O líder da Oposição no Senado e coordenador da pré-campanha presidencial de Flávio Bolsonaro (PL-RJ), Rogério Marinho (PL-RN), afirmou nesta 3ª feira (16.jun.2026) que o Ceará ocupa posição estratégica nos planos eleitorais do PL para 2026. Segundo o senador, a sigla pretende ampliar sua presença no Estado e projeta eleger 6 deputados federais. Hoje a bancada é composta por 3 deputados do Estado.
“O Ceará, para nós, é estratégico. Vamos estar lá no dia 10 de julho para dar apoio às nossas candidaturas. Faremos seis deputados federais, essa é a nossa expectativa. Também teremos candidato ao Senado”, declarou a jornalistas.
Marinho disse que o PL busca fortalecer os palanques regionais no Nordeste, especialmente em Estados que tiveram peso decisivo na disputa presidencial de 2022. Segundo ele, Ceará, Bahia e Pernambuco foram determinantes para o resultado nacional, o que torna prioritária a montagem de chapas competitivas na região.

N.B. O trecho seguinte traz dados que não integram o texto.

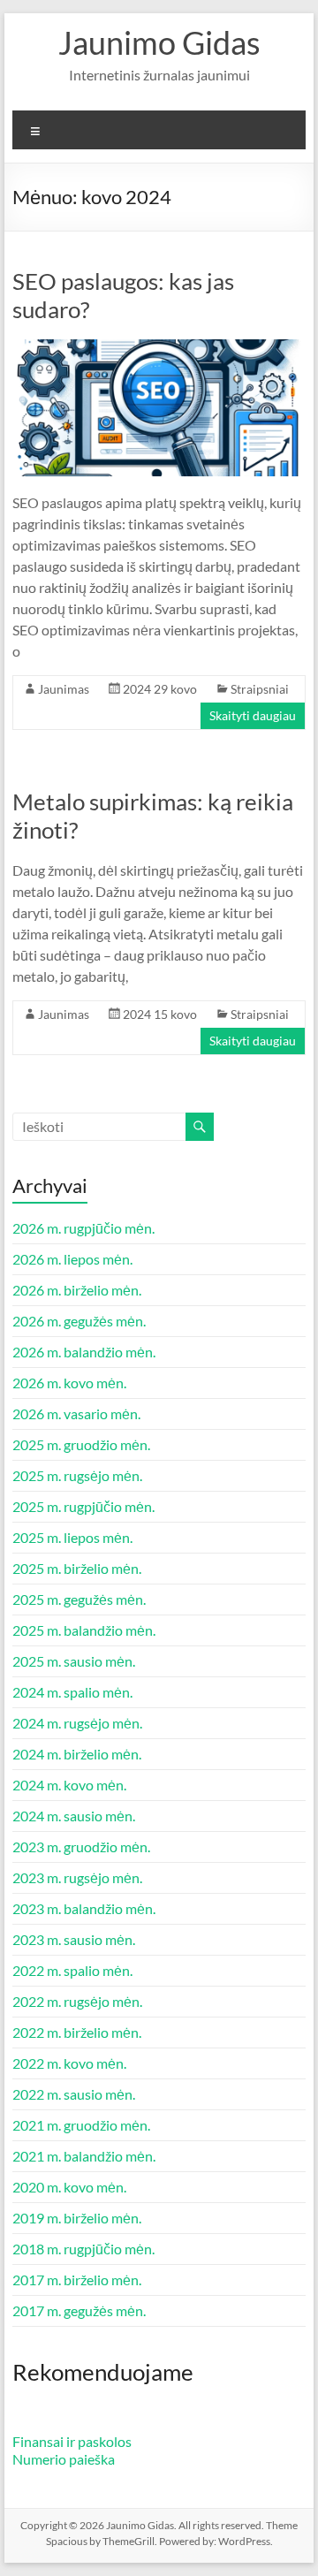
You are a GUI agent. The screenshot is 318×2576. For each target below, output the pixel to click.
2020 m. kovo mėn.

“Estamos preocupados em ter uma chapa competitiva para diminuirmos essa diferença”, afirmou.
Plano de segurança da campanha de Flávio
O senador também confirmou a presença de Flávio Bolsonaro em um evento em São Paulo na manhã de 5ª feira (18.jun), quando será apresentado o plano de segurança pública elaborado pelo partido para a campanha presidencial de 2026.

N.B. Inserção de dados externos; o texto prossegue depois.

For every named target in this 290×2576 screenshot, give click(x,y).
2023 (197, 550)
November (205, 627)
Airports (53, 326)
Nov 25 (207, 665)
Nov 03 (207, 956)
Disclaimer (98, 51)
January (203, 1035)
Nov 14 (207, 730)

Marinho afirmou ainda que o PL pretende lançar, nos próximos 15 a 20 dias, um novo conjunto de propostas voltadas a outra área temática da campanha.
Deputada cotada para vice
Depois que o ex-deputado federal Eduardo Bolsonaro declarou, em publicação no X na 4ª feira (10.jun.2026), apoio à deputada federal Júlia Zanatta (PL-SC) para o cargo de vice-presidente na chapa de Flávio Bolsonaro, a deputada disse a jornalistas que não está atuando para viabilizar seu nome como candidata a vice.
“Não estou trabalhando nos bastidores para isso. Considero que seria uma boa dupla, modéstia à parte, mas não pedi isso e não vou trabalhar para isso. Vou acatar o que for decidido”, afirmou.
Segundo a deputada, a definição da chapa caberá a Flávio Bolsonaro e ao ex-presidente Jair Bolsonaro (PL). “Vamos respeitar o que for decidido por Flávio e por Jair Bolsonaro. Apesar de estar preso, é ele quem dá as cartas”, declarou.
Zanatta defendeu que a escolha do vice seja baseada em critérios de mérito político.
“A escolha de vice deve ser por mérito. Acredito que tenho esse mérito, tenho um mandato combativo e reconhecido nacionalmente em pautas importantes. Há muitas mulheres com mérito, mas não deve ser uma escolha pelo simples fato de ser mulher”, disse.